## PAGE
Pete Dye’s Comment: This tee is elevated atop a sand dune for a panorama of the back nine. The driving area is very liberal with the fairway rolling right into the ground-level green. Pro players can hit driver and short irons to birdie it. It’s very comparable, but in the reverse direction, to No. 1.
Hole 11 - Par 4
The key to this hole is an accurate lay-up. Off the tee, you must avoid sand areas right of the fairway. For the second shot, it’s better to lay back on the right side, taking the sand area left out of play. A good lay-up will leave a pitch to a putting surface set atop a dune ridge.
Pete Dye’s Comment: Players must hit the fairway, but there’s no reason not to. The second shot must be placed in a very narrow area to get into position to pitch to the green. Holding this elevated green should be easy, except from the right-hand side of the fairway.
Hole 12 - Par 4
This hole boasts the widest fairway on the course, which gives way to one of the narrowest approaches. A good drive sets up a downhill second to the green. Though narrow, the approach is open in the front, with a rolling collar area providing the players some room to miss left.
Pete Dye’s Comment: Miss your tee shot right or left and it’s disaster. You don’t realize how much of an opening there is going into the green—but it appears to be very narrow from your second shot area. Of course, undulations in front of the green make a bump and run tricky.
Hole 13 - Par 4
This may be the most difficult hole on the inward nine. The canal running down the entire right side will certainly come into play on tee shots. You must decide just how far down the canal you’ll try to carry, setting up a demanding approach.

## PROVIDED MATERIAL
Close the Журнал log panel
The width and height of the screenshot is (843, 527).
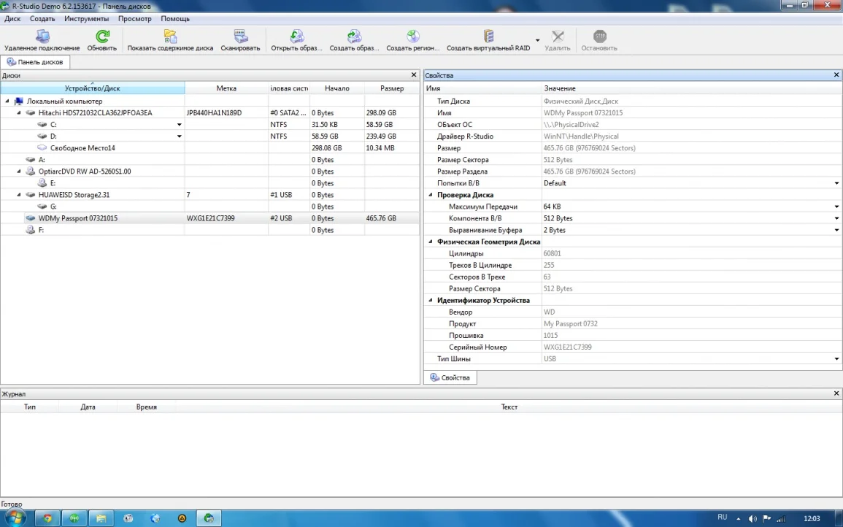836,393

## AIM 1
According to the hole descriptions, which hole has the widest fairway on the course?
## AIM 2
List every hole heading, with its par, that appears in the hole descriptions.
## AIM 3
Retype the portion of the hole descriptions between "Pete Dye’s Comment: This" and "a dune ridge.", inclusive.

## FINAL RESULT 1
Hole 12 has the widest fairway on the course.

## FINAL RESULT 2
Hole 11 - Par 4
Hole 12 - Par 4
Hole 13 - Par 4

## FINAL RESULT 3
Pete Dye’s Comment: This tee is elevated atop a sand dune for a panorama of the back nine. The driving area is very liberal with the fairway rolling right into the ground-level green. Pro players can hit driver and short irons to birdie it. It’s very comparable, but in the reverse direction, to No. 1.
Hole 11 - Par 4
The key to this hole is an accurate lay-up. Off the tee, you must avoid sand areas right of the fairway. For the second shot, it’s better to lay back on the right side, taking the sand area left out of play. A good lay-up will leave a pitch to a putting surface set atop a dune ridge.